Terkait dengan investasi bidang pertahanan, Sekretaris Direktorat Jenderal Strategi Pertahanan (Sesditjen Strahan) Kementerian Pertahanan RI Brigjen TNI Oktaheroe Ramsi, dalam acara diskusi yang sama, menyampaikan Kemhan pada prinsipnya berharap anggaran pertahanan naik setidaknya sampai 1,5 persen dari PDB.

Namun, upaya meningkatkan anggaran pertahanan sampai 1,5 persen dari PDB pun tak mudah. Pasalnya, selain butuh koordinasi panjang antarinstansi dan pembuat kebijakan, juga masih menunggu arah kebijakan presiden terpilih, yang bakal resmi menjabat setelah pelantikan pada tanggal 20 Oktober 2024.

"Contoh, setelah Oktober ini kebijakan-kebijakan pertahanannya apa dan ini bisa dituangkan dalam kebijakan pertahanan negara," kata dia.

Terkait dengan anggaran pertahanan, Alman pesimis anggaran itu naik sampai 1,5 persen pada tahun 2024, di antaranya karena belanja pertahanan kemungkinan belum jadi prioritas Pemerintah, kemudian ada kebutuhan untuk mengelola keuangan negara agar defisit APBN tidak melampaui 3 persen.

"Saya tidak melihat dalam waktu dekat pemerintahan baru akan menaikkan anggaran pertahanan jadi 1,5 persen, paling 1 persen," kata Alman.

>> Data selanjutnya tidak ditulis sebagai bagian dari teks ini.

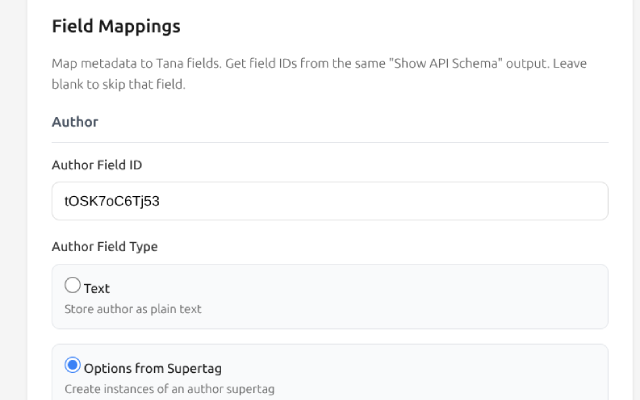Choose the "Options from Supertag" label text
Screen dimensions: 640x400
pos(153,369)
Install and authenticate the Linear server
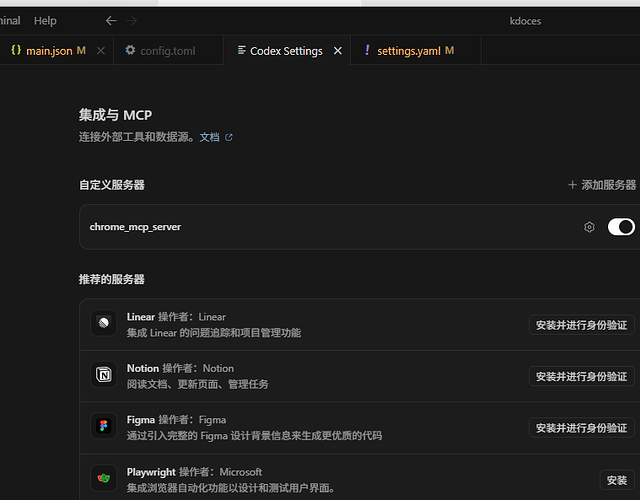Image resolution: width=640 pixels, height=500 pixels. tap(582, 325)
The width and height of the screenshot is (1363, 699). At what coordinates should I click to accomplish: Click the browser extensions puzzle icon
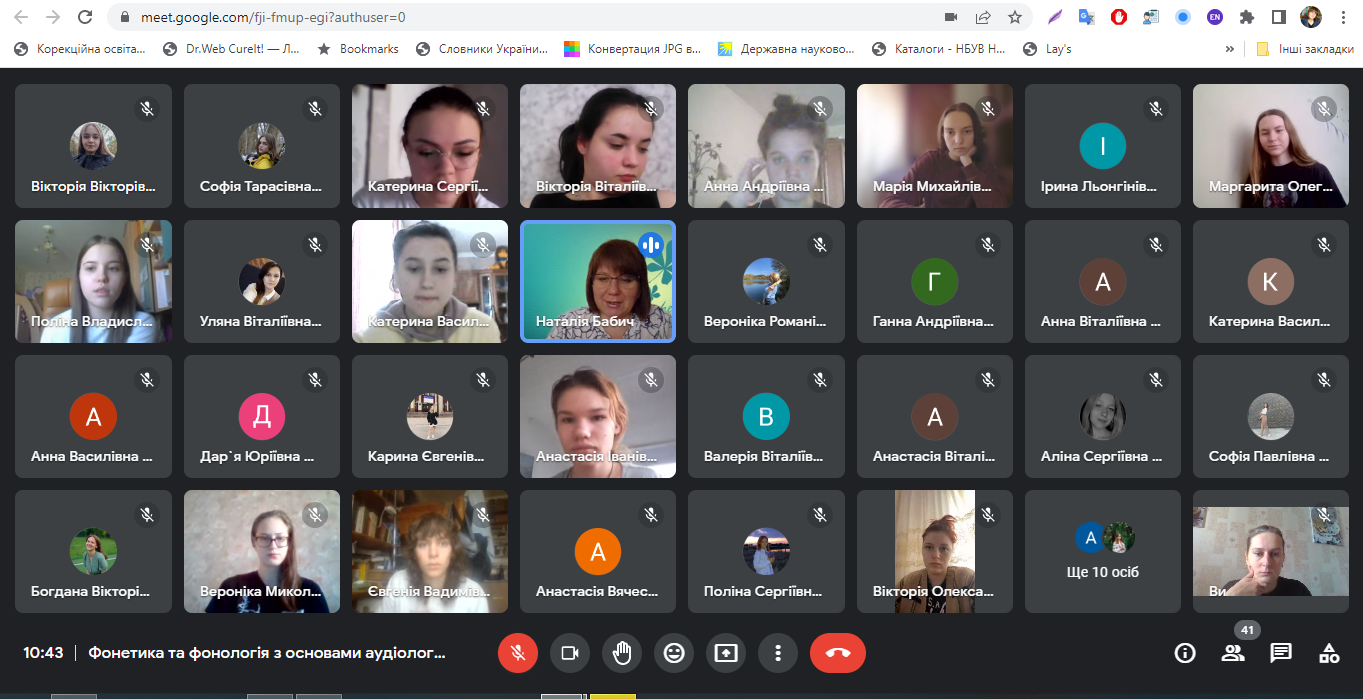coord(1246,17)
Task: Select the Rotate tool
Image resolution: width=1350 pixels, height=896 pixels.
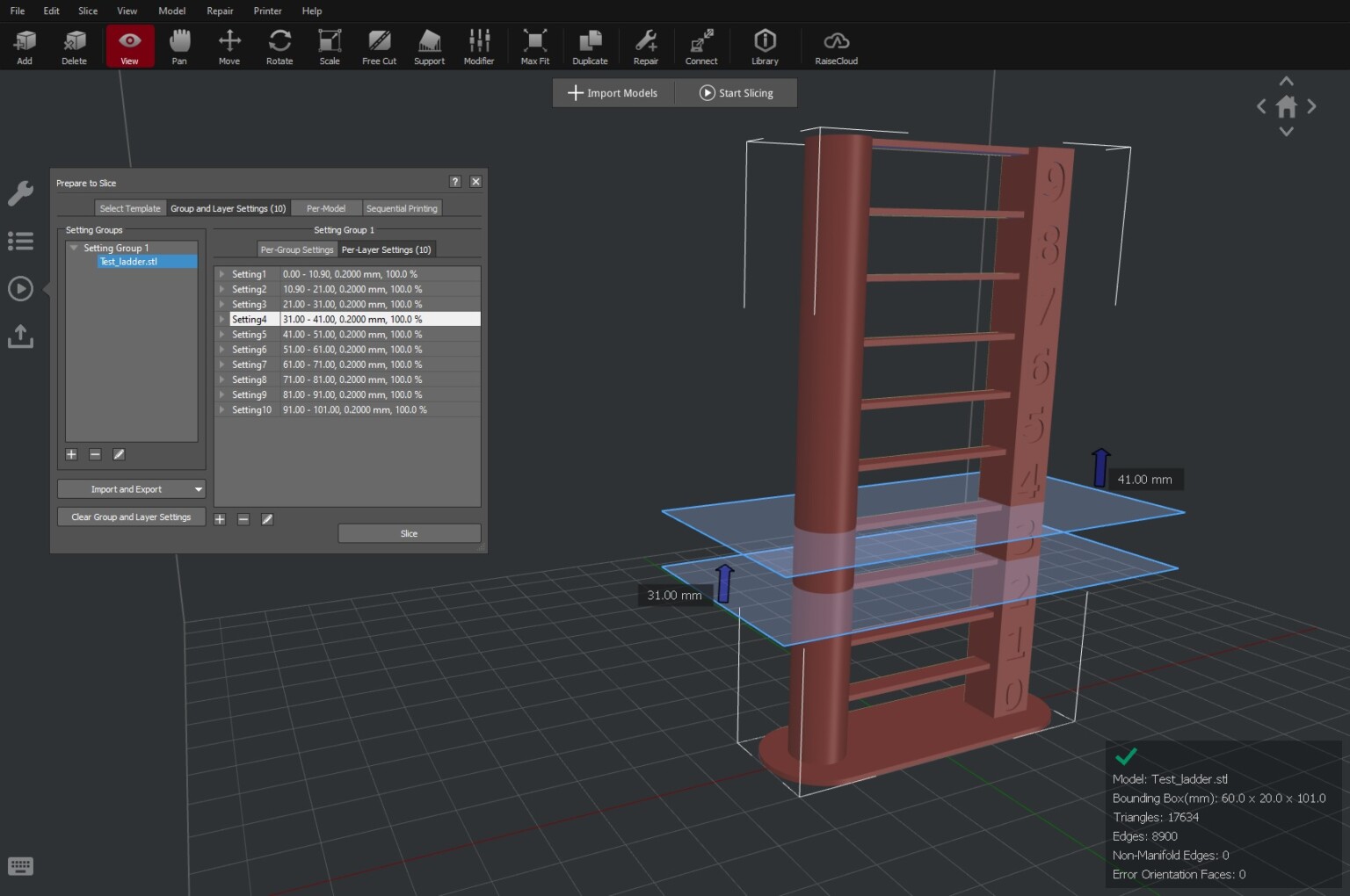Action: coord(279,46)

Tidak hanya itu, struktur anggaran pertahanan juga masih terbagi untuk belanja pegawai, belanja barang, dan belanja modal. Pembelian alutsista merupakan bagian dari belanja modal, yang alokasinya kurang dari 30 persen dari anggaran pertahanan dari APBN.

"Sejak Orde Baru sampai sekarang, belanja alutsista kita selalu ditopang oleh pinjaman luar negeri, bukan dari belanja modal APBN tahunan. Belanja modal hanya untuk beli amunisi, spare-parts, kapal-kapal patroli ukuran 30–50 meter pakai anggaran belanja rutin, tetapi untuk major-nya kita masih mengandalkan pinjaman luar negeri," kata Alman.